Poor suffering bastards

Policy Review, Spring 1994 by Murray, David W

MARRIAGE ECONOMICS

By viewing marriage cross-culturally we learn that marriage is not simply a private matter. Marriage is everywhere, and it everywhere plays a central role in the political and economic life of a culture.

Every society contracts marital unions. Forest villagers such as the Yanomami of Brazil use marriage exchanges as alliances between villages in their constant warring politics. Marriage is pure diplomacy.

Pastoral herders such as the Nande people of East Africa allow young men to marry only after they have served society in the age-set of warriors, defending the camps. Marriage is a reward for social sacrifice.

Desert hunters and gatherers marry. For the !Kung San of the Kalahari desert, a male youth is initiated into manhood after he kills a large game animal, then given a child bride shortly after by her parents, whom he must serve. Marriage is a recognition of economic productivity.

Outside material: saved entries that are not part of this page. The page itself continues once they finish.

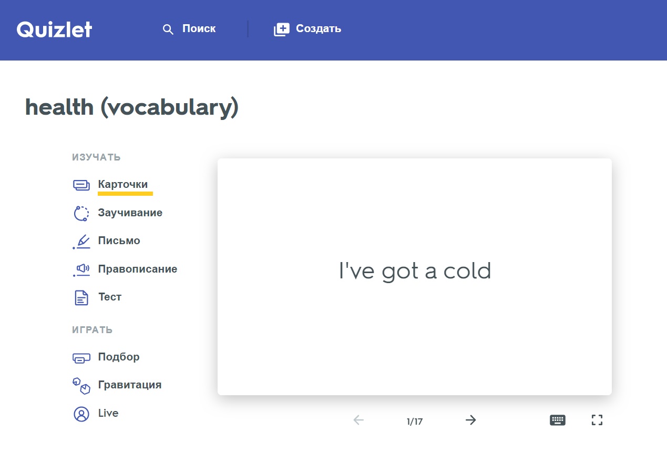Open the Письмо writing mode
This screenshot has height=451, width=667.
(x=119, y=241)
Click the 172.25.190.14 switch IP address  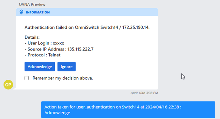[x=136, y=27]
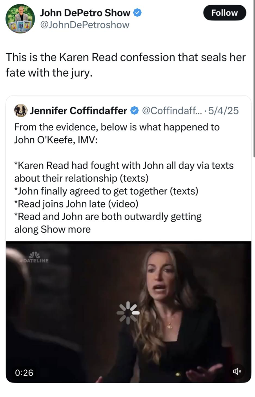Click verified badge next to Jennifer Coffindaffer
The width and height of the screenshot is (255, 397).
coord(133,111)
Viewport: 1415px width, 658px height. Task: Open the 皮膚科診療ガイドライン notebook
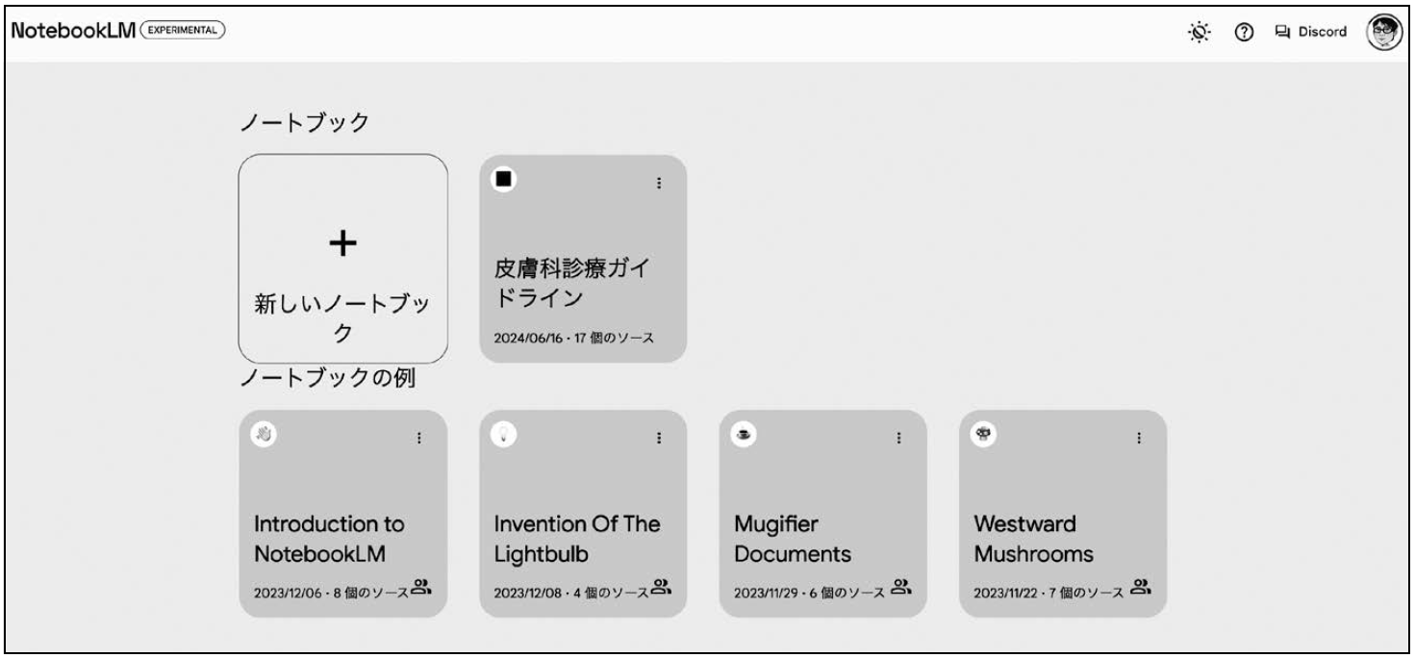point(583,259)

For the aboriginal Tiwi of North Australia, marriage involves the promise of daughters yet to be conceived, who are born already betrothed in a complex intergenerational balance.

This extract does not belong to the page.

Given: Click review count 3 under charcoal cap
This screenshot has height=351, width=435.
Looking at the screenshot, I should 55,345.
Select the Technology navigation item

Pacific island yam gardeners have marriage. In the Trobriands, chiefs alone are allowed many wives. With wives come obliged brothers-in-law, bringing harvests of yams. From this surplus chiefs construct feasts to feed the multitudes. Many wives make a chief great, since religious solidarity and "income redistribution" are accomplished through the instrumentality of marriage.

Hierarchic salmon fishers such as the Kwakiutl of British Columbia marry, making contracts for attaining wealth and status through potlatch ceremonies. A nobleman marries a woman to engage in a system of loans and trades between the families, regarding marriage as an institution of banking.

Marriages among the Inuit of Alaska show strikingly why poverty attends illegitimacy, because marriage networks shape the economic success of the couple. Inuit depend for survival upon a principle of reciprocity captured in their saying, "We store food in other people's stomachs." Through spouse-sharing, where a man and a hunting partner exchange wives, a child has two fathers and two mothers, dispersed across the hunting territory. A married couple has a doubled set of obligated parents helping in an emergency. In a society lacking a centralized state for social support, family means life.

From the elaborate formalities of the Japanese to the bargaining negotiations of Yemeni Arabs to the strict purity requirements of Hindu Brahmans, human beings are doing something essential when they marry. Though concubinage, "irregular" marriages, adultery, prohibited couplings, and nose-thumbing resistances to the norms are common the world over, the essential point is not the presence of deviance. Rather, it is the universality of the married state as an ideal for the human condition. The norm for social experience, the cultural target towards which behaviors tend and against which deviance is measured, is some form of morally sanctioned wedded state.